For whatever reason, the main point is this: The influx of available workers is temporary, and the quality of the available talent pool is not exactly desirable.
Last year, the Information Technology Association of America (www.itaa.org) estimated that the U.S. economy created 900,000 new jobs needing tech skills. Of those, 425,000 jobs went vacant, and no amount of fired technology workers, dotcom workers or H1-B visa carriers is going to fill that vacuum–even if the economy continues to languish in its economic fog.
What really worries me is a report from the Computing Research Association. The CRA stated that colleges and universities face a shortage of applicants for faculty positions in computer science and IT because too few students are graduating with doctoral degrees in those fields.
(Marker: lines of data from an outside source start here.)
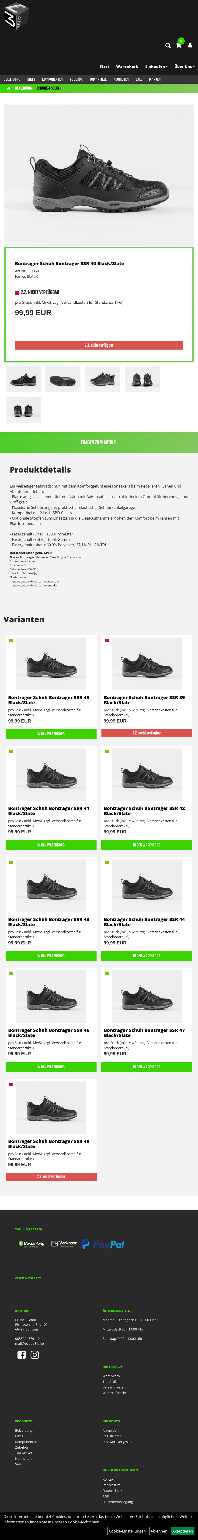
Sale (139, 79)
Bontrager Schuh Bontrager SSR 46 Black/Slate (48, 1032)
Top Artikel (98, 79)
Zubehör (76, 79)
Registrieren (112, 1436)
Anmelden (111, 1430)
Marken (155, 79)
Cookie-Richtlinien (83, 1522)
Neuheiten (121, 79)
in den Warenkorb (51, 734)
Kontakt (109, 1479)
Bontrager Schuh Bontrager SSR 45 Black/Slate (48, 700)
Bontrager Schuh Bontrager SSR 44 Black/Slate (144, 922)
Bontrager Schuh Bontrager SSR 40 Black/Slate (69, 263)
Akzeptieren (182, 1531)
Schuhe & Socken (49, 88)
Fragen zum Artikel (99, 442)
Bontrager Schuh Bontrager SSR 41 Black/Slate (48, 811)
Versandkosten (114, 1387)
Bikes (31, 79)
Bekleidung (11, 79)
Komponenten (52, 79)
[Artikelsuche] (168, 46)
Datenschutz (112, 1490)
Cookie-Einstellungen (127, 1531)
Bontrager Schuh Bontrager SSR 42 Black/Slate (144, 811)
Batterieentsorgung (118, 1502)
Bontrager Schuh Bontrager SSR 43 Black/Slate (48, 922)
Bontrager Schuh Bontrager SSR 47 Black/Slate (144, 1032)
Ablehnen (159, 1531)
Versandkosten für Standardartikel (91, 302)
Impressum (111, 1485)
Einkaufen (156, 66)
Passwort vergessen (118, 1441)
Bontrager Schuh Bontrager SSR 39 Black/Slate (144, 700)
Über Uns (184, 66)
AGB (106, 1496)
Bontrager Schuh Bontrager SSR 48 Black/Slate (48, 1144)
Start (104, 66)
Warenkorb (127, 66)
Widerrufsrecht (114, 1393)
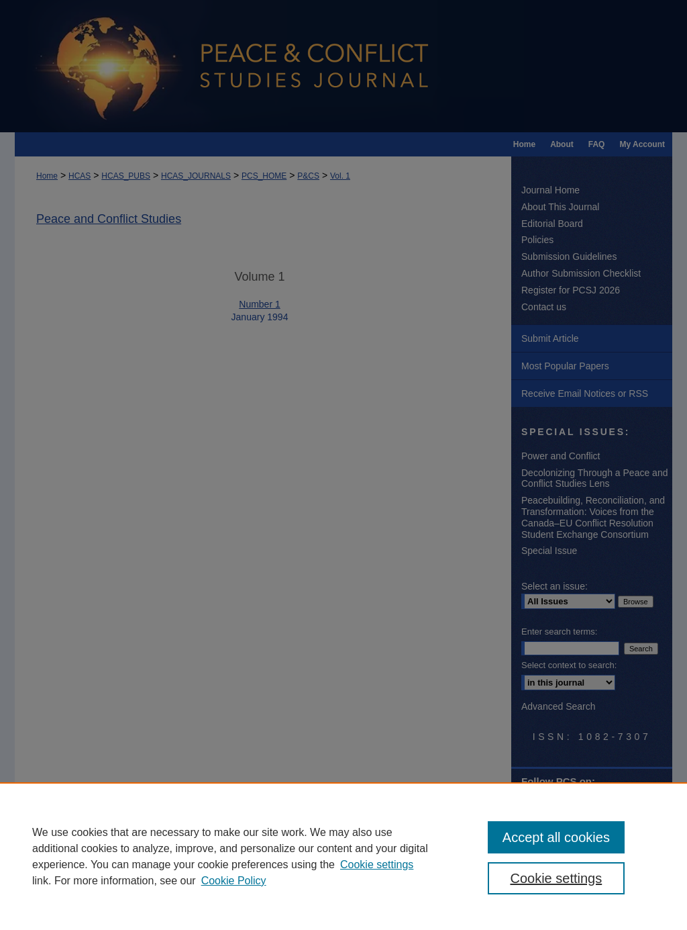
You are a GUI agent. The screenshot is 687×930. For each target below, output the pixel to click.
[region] (343, 856)
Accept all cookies (556, 837)
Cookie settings (376, 864)
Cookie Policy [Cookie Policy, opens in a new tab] (233, 880)
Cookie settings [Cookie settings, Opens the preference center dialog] (556, 878)
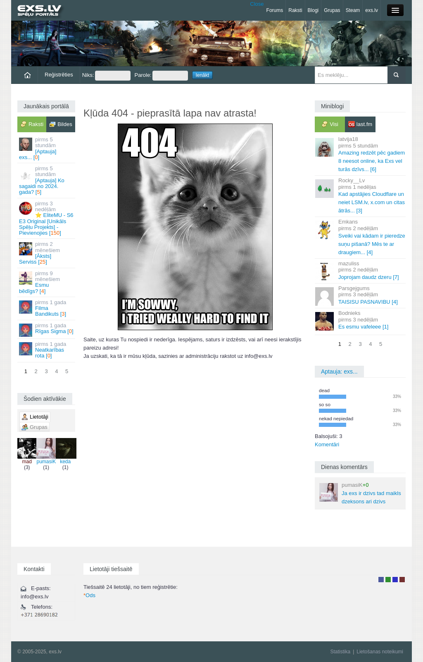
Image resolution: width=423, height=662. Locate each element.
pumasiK (46, 451)
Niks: (106, 76)
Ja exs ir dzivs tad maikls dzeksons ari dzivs (360, 493)
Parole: (161, 76)
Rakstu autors (388, 579)
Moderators (395, 579)
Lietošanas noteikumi (379, 652)
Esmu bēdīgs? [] (47, 282)
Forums (274, 10)
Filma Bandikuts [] (47, 308)
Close (257, 4)
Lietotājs (381, 579)
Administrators (402, 579)
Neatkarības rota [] (47, 350)
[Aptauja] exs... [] (47, 148)
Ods (89, 595)
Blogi (313, 10)
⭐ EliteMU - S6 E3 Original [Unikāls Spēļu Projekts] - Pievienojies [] (47, 218)
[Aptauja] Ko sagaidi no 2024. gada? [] (47, 180)
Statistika (340, 652)
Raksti (295, 10)
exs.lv (371, 10)
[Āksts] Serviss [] (47, 253)
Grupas (332, 10)
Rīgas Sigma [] (47, 329)
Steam (353, 10)
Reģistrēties (59, 74)
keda (65, 451)
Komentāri (327, 444)
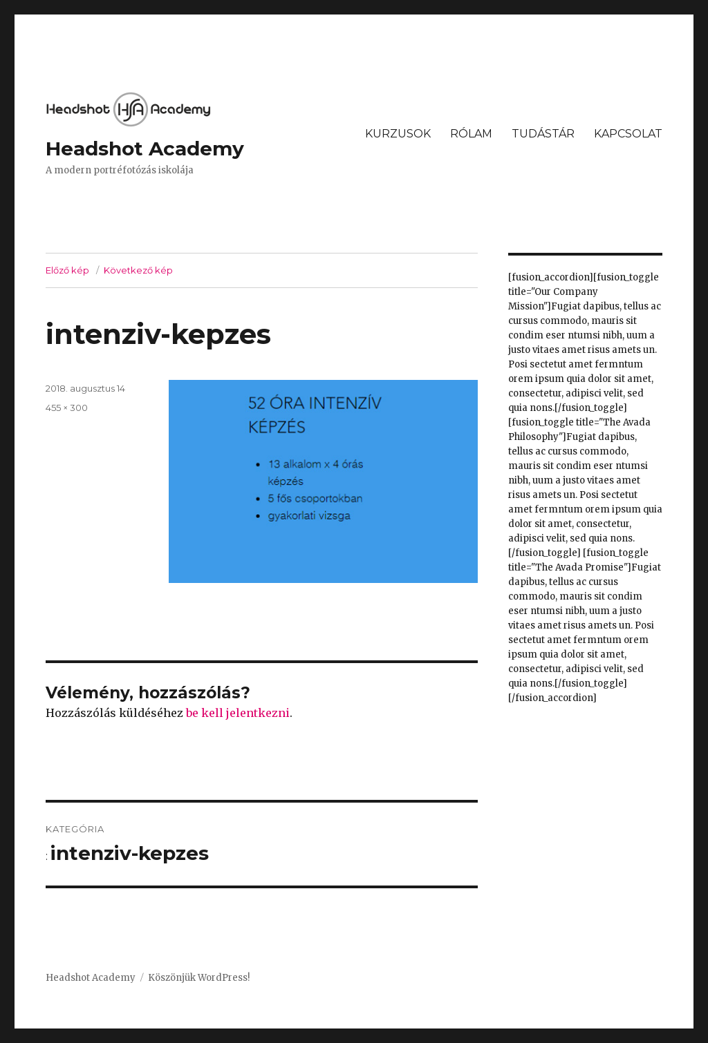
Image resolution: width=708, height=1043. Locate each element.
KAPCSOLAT (628, 133)
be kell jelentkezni (238, 713)
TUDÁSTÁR (543, 133)
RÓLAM (471, 133)
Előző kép (67, 270)
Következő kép (138, 270)
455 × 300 (67, 407)
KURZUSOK (398, 133)
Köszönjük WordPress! (199, 978)
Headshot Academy (145, 148)
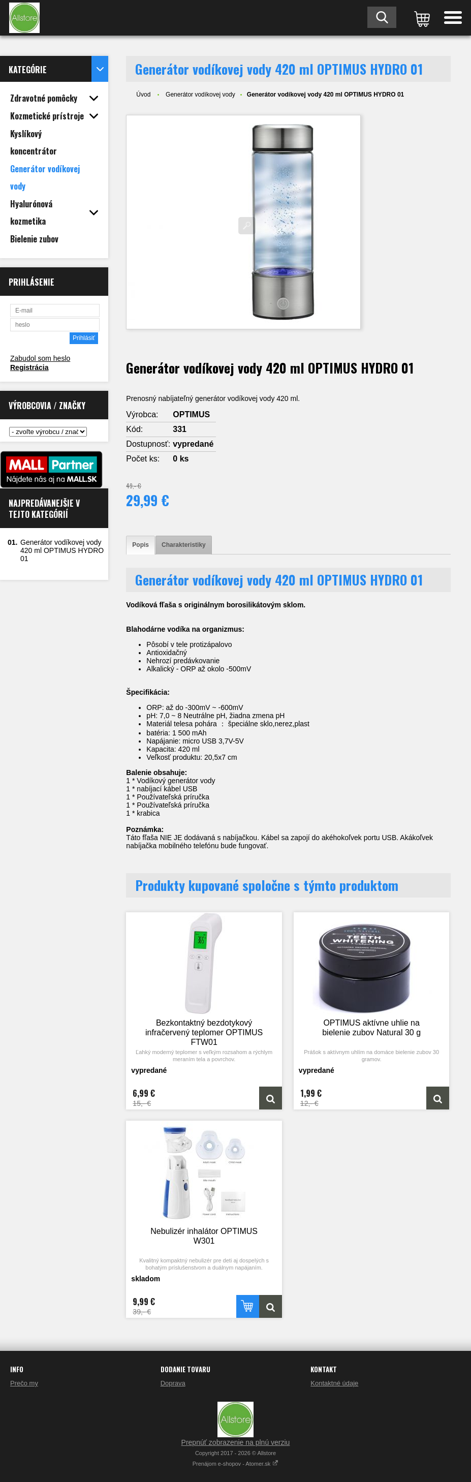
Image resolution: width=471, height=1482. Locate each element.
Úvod (143, 94)
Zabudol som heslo (40, 358)
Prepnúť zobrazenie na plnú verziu (235, 1442)
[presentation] (140, 545)
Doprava (173, 1383)
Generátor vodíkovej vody (200, 94)
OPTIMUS (191, 414)
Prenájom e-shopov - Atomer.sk (236, 1464)
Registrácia (29, 367)
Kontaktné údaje (334, 1383)
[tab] (140, 545)
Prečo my (24, 1383)
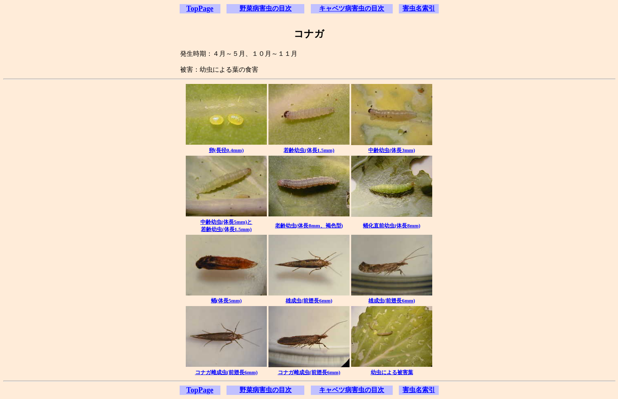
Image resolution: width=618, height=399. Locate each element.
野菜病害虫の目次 (266, 8)
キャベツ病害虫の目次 (351, 8)
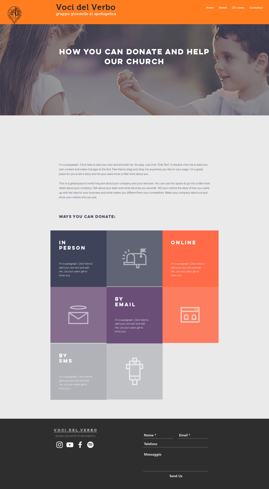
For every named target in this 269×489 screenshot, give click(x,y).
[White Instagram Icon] (59, 444)
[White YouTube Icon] (70, 444)
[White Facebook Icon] (80, 444)
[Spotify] (90, 444)
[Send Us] (176, 476)
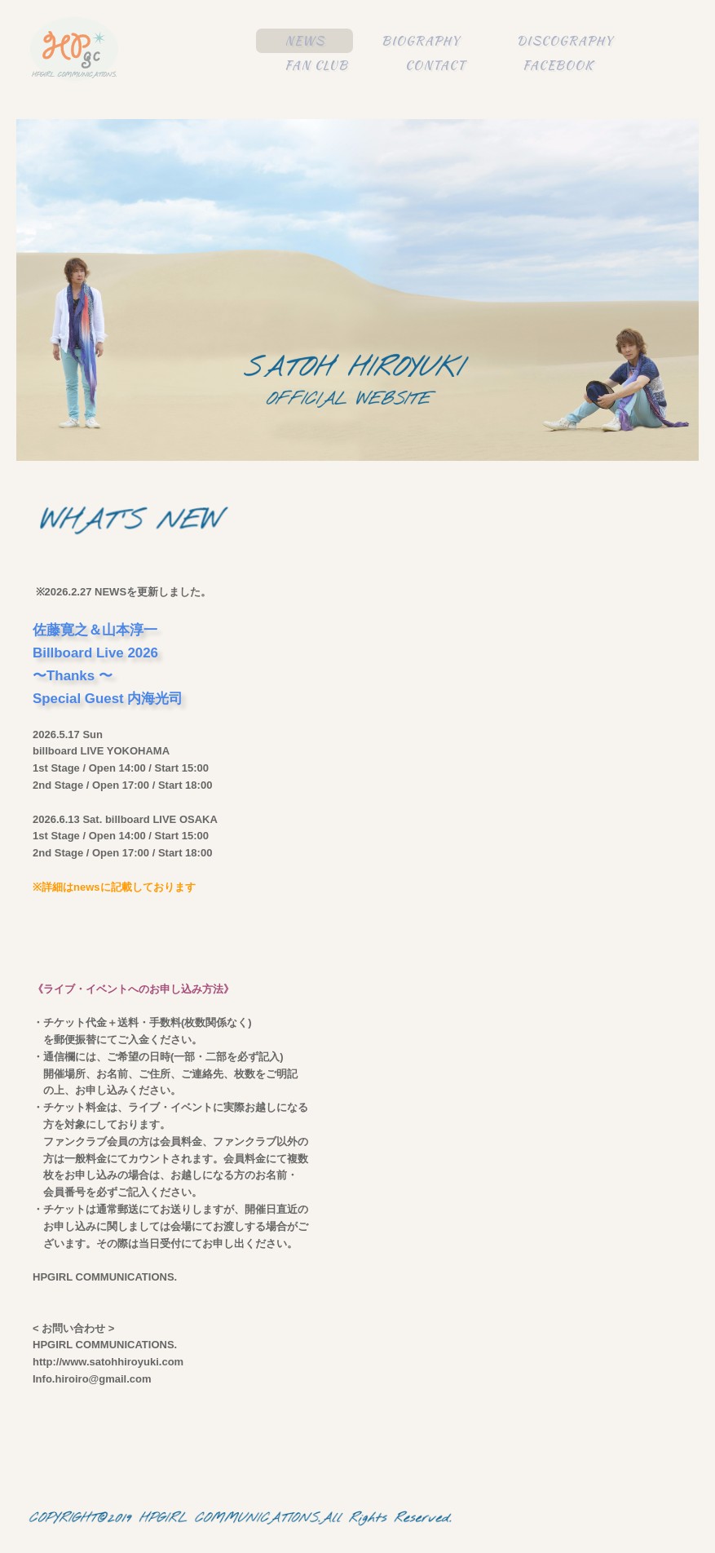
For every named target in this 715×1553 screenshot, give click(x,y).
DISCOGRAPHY (565, 41)
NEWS (304, 41)
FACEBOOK (558, 65)
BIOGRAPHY (421, 41)
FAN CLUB (316, 65)
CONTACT (435, 65)
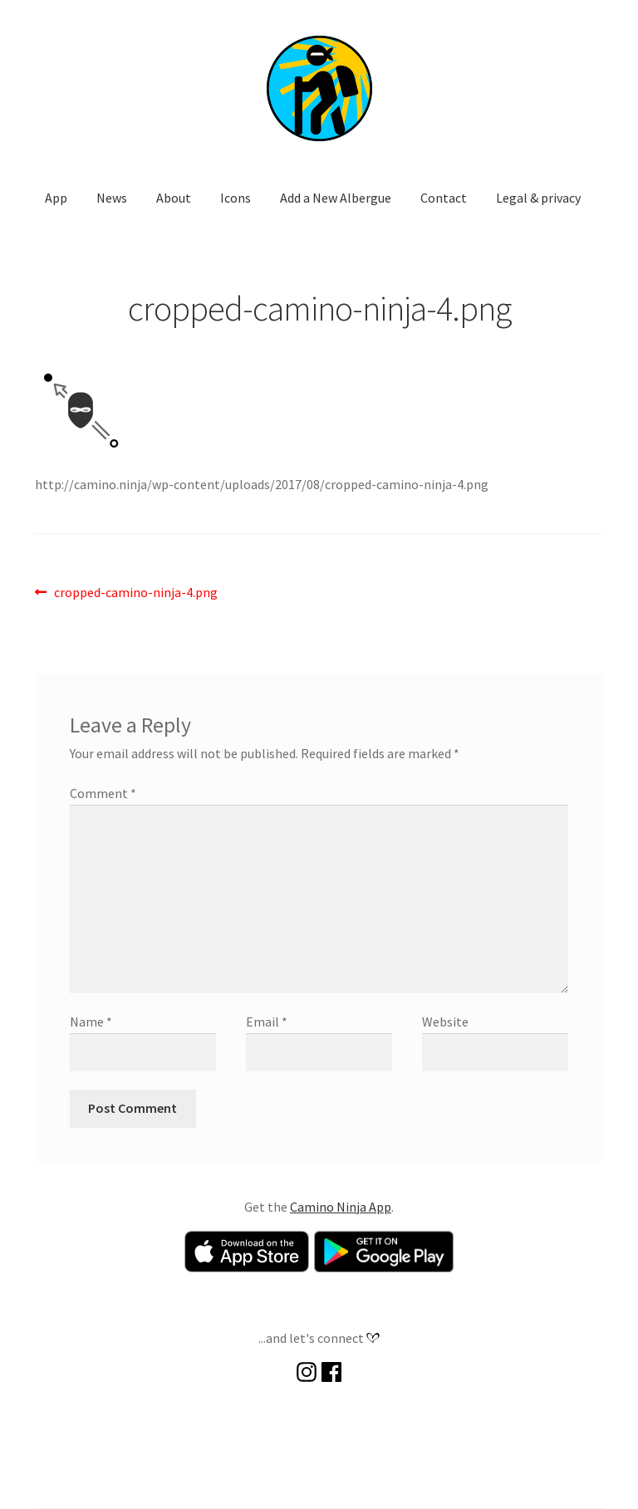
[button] (319, 88)
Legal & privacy (538, 197)
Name (91, 1021)
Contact (443, 197)
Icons (235, 197)
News (111, 197)
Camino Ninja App (340, 1206)
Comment (103, 793)
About (173, 197)
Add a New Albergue (335, 197)
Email (266, 1021)
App (56, 197)
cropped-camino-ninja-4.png (135, 593)
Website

According to the report, 880 IT and computer science doctoral degrees were awarded by colleges and universities in the United States in 2000, the lowest number since 1990. The culprit? Undergrad and master’s degree candidates in those programs realize that they do not need to complete a PhD to get a good-paying, nonacademic job.
All the while, America’s community colleges, four-year colleges and universities face soaring undergraduate enrollments in computer science and IT. Moreover, according to a review I chaired for the Board of Higher Education in Massachusetts, these undergraduates are often walking into classrooms with teachers not schooled in the new technologies. “We will get to XML in May, maybe,” encapsulates sentiments we heard among tenured computer department faculty during the review.
Not having enough technology workers in the workforce is not the most serious threat facing the long-term continued prosperity of American businesses around the world. Not having enough qualified computer science and IT in higher education classrooms is.
Our country must fix this systemic problem with systemic solutions. Business leaders, CIOs and government can no longer sit on the sidelines of this critical academic playing field. What can you do to help solve this problem? Willing to lend your brightest tech workers to academia in an “adjunct professor, Peace Corps” effort? Got an idea? Send it along. We are all in this boat together.